Introduction
Standard RAG (Retrieval-Augmented Generation) is remarkably effective for factual lookups and semantic search. But it struggles with questions that require connecting information across multiple documents — "what are the common themes across our Q3 reports?" or "how does company X's strategy relate to market trend Y?"
Microsoft's GraphRAG addresses this by indexing document corpora into a knowledge graph and using community detection to enable high-level summarization and multi-hop reasoning.
The Problem with Standard RAG
Standard RAG pipeline:
Query → Vector similarity search → Top-K chunks → LLM → Answer
This works well when the answer is localized in a few chunks. It fails when:
- Global questions: "What are the main themes in this corpus?"
- Multi-hop questions: "What connects Person A to Company B through their shared investments?"
- Aggregation questions: "Which entities appear most frequently in risk reports?"
The vector search retrieves relevant chunks but doesn't surface relationships between them.
GraphRAG Architecture
Phase 1: Indexing (Offline)
Documents
↓
[Text Chunking]
↓
[Entity Extraction via LLM] → Entities: People, Orgs, Concepts, Events
↓
[Relationship Extraction via LLM] → Edges: "works at", "invested in", "caused by"
↓
[Entity Resolution] → Deduplicate "Microsoft Corp." = "Microsoft"
↓
[Graph Construction] → NetworkX / Neo4j graph
↓
[Community Detection] → Louvain algorithm → clusters of related entities
↓
[Community Summaries via LLM] → "This community is about cloud computing trends..."
↓
[Multi-level Hierarchy] → Communities of communities
Phase 2: Querying
GraphRAG offers two query modes:
Global search: For questions about the whole corpus
Query → Select relevant community summaries
→ LLM synthesizes across multiple community summaries
→ Aggregated answer
Local search: For questions about specific entities
Query → Identify relevant entities via vector search
→ Traverse graph to find connected entities
→ Combine entity context + community context
→ LLM generates answer with rich relational context
Entity and Relationship Extraction
The LLM-based extraction prompt is carefully engineered:
Extract all entities and relationships from the following text.
For entities, identify:
- name: the entity name
- type: Person | Organization | Location | Event | Concept
- description: what this entity is
For relationships, identify:
- source: entity A
- target: entity B
- relationship: the nature of their connection
- strength: 1-10 (how strong is this relationship in the text)
Text: {chunk}
This runs on every chunk in the corpus — expensive, but done once at index time.
Community Detection
Graph communities are clusters of densely connected entities.
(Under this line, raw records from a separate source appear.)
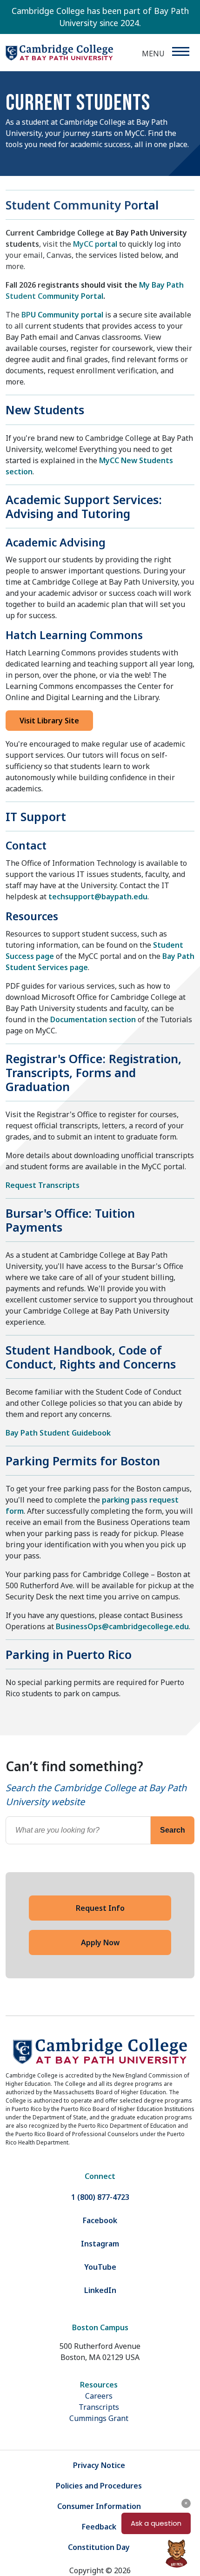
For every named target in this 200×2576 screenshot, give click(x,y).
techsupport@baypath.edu (97, 896)
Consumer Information (99, 2506)
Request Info (100, 1908)
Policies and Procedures (99, 2486)
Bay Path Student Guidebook (58, 1433)
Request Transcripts (43, 1185)
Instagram (100, 2244)
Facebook (100, 2220)
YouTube (100, 2267)
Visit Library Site (49, 720)
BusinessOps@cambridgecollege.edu (122, 1626)
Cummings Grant (98, 2418)
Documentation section (93, 1019)
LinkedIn (100, 2290)
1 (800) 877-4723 (100, 2197)
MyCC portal (95, 244)
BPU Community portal (62, 315)
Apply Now (100, 1942)
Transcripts (99, 2407)
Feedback (99, 2527)
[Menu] (180, 51)
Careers (99, 2396)
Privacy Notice (99, 2465)
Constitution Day (99, 2547)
The Louvain algorithm finds these communities by optimizing modularity:
import networkx as nx
from community import community_louvain
G = build_knowledge_graph(entities, relationships)
partition = community_louvain.best_partition(G)
# partition = {entity: community_id}
communities = group_by_community(partition)
for community_id, entities in communities.items():
summary = llm.summarize(f"Entities: {entities}
Relationships: {get_edges(entities)}")
community_summaries[community_id] = summary
Communities are hierarchical — the algorithm runs at multiple resolutions to create a tree of topics from fine-grained to high-level.
Global vs. Local Search
Global Search
Best for: "What are the main topics discussed in these documents?"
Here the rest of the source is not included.